For this exercise, copy exactly only the lines from the one containing "This screenshot has width=759, height=558." to the final line of the material below, without the pictures.

_ _ _ _ _

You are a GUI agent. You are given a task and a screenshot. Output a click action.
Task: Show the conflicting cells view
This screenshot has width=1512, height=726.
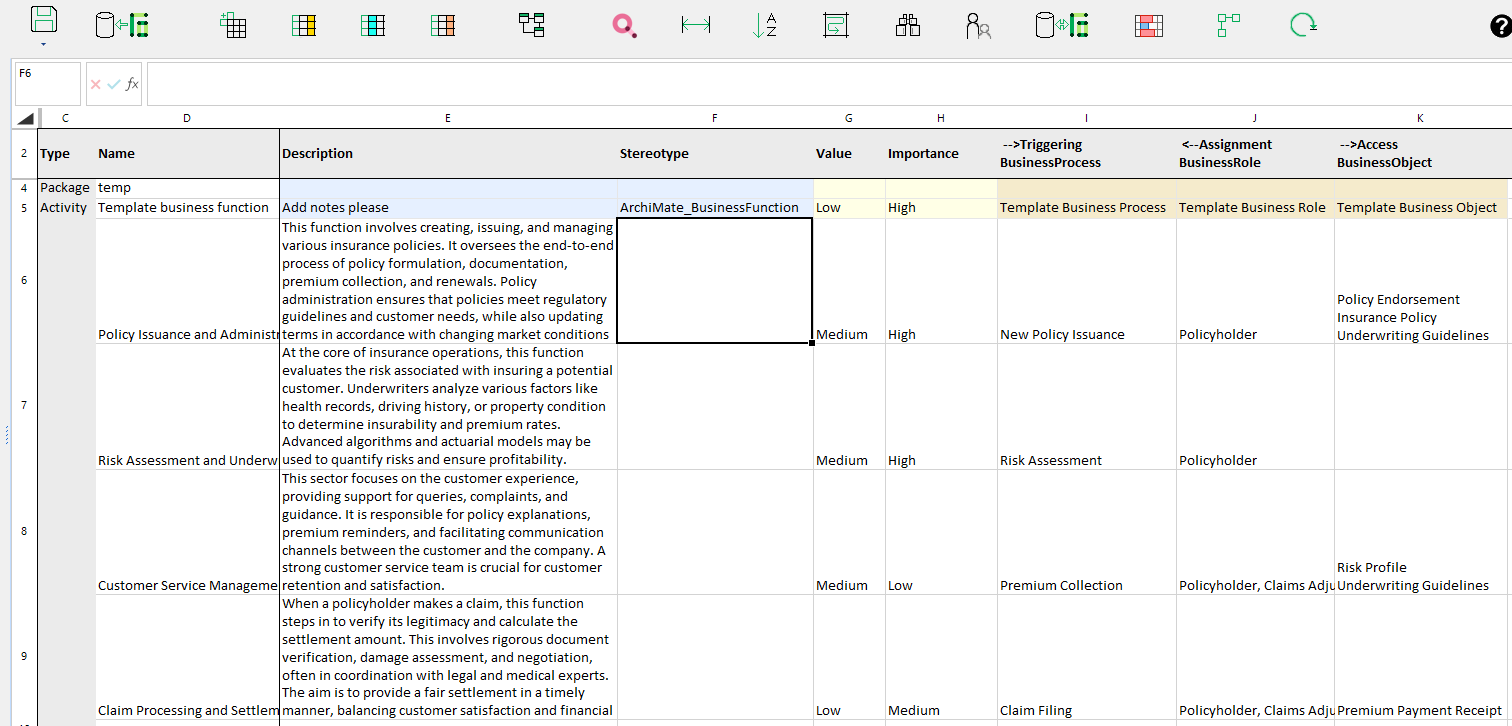1149,25
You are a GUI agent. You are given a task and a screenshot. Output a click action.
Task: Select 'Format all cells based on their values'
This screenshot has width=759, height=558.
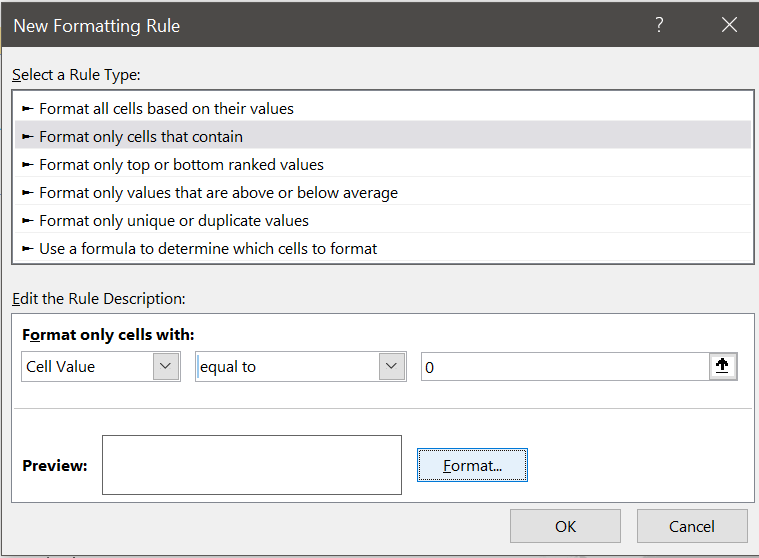click(x=166, y=108)
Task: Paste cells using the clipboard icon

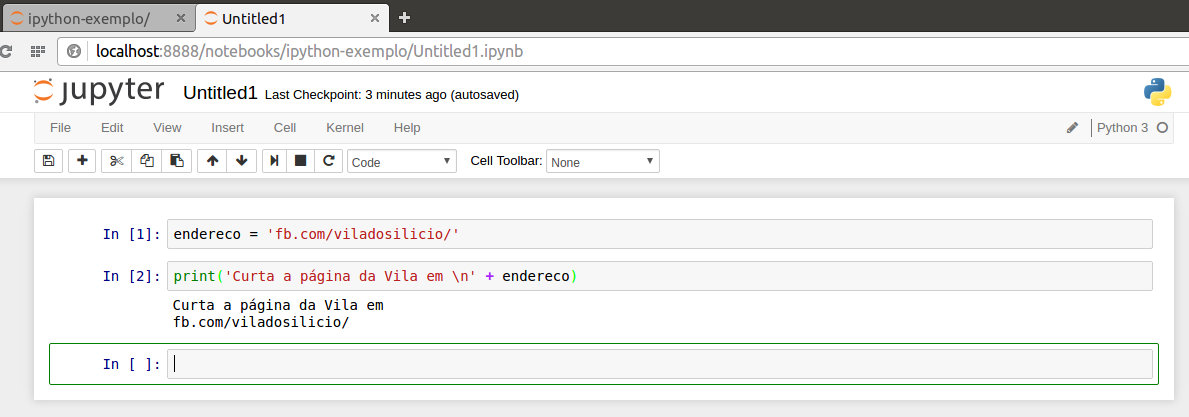Action: (x=176, y=161)
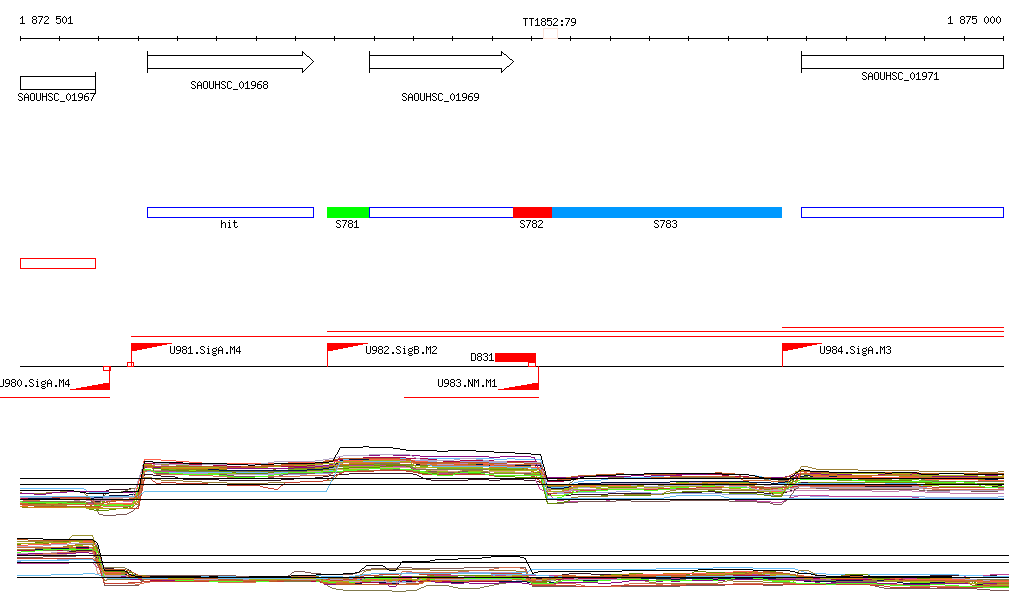Select the SAOUHSC_01971 gene box

point(901,62)
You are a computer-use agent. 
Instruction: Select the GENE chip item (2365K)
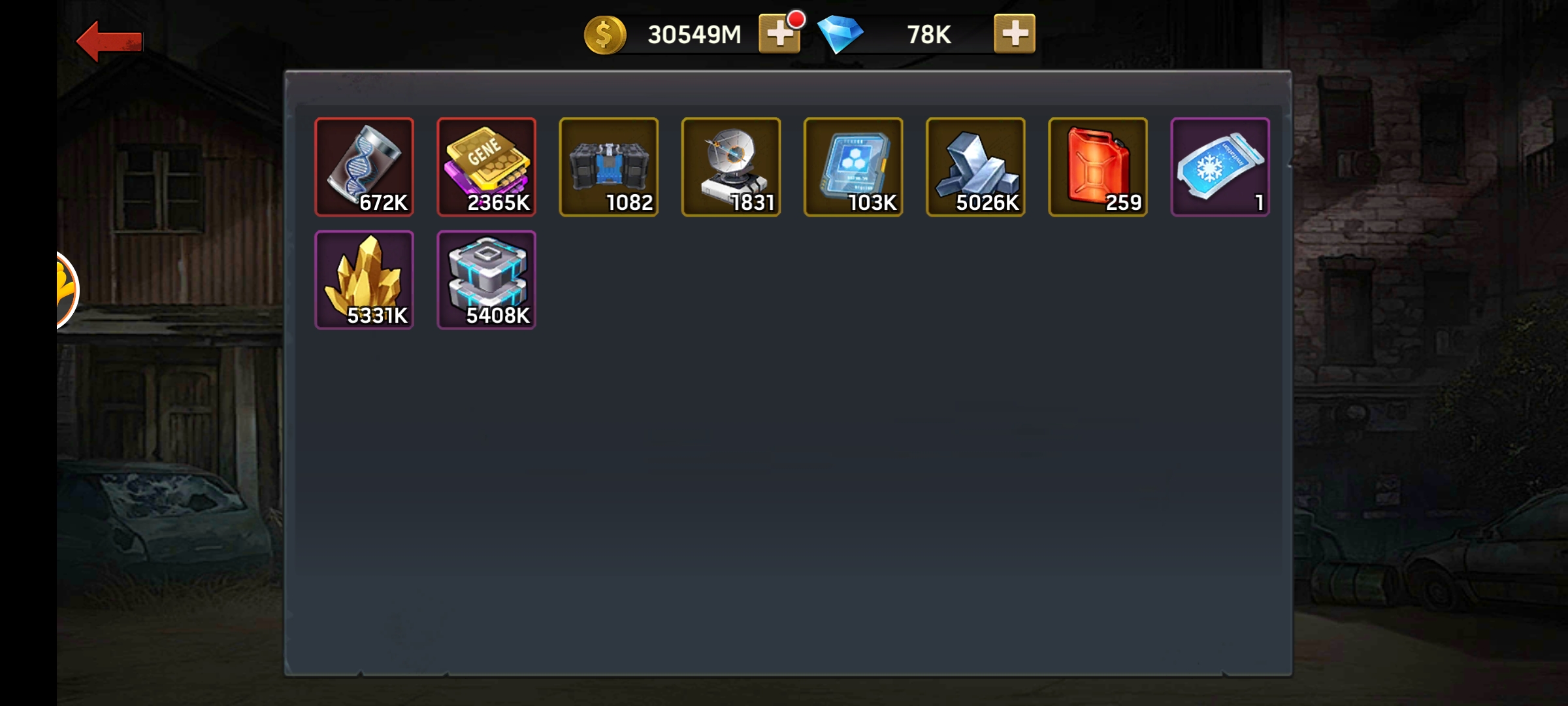pos(487,167)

_ _ _ _ _

TASK RESPONSE:
This screenshot has width=759, height=558.
click(x=166, y=108)
Task: Paste cells using the clipboard icon

Action: (x=176, y=161)
Select the SAOUHSC_01971 gene box

point(901,62)
You are a computer-use agent. 
Instruction: Select the GENE chip item (2365K)
pos(487,167)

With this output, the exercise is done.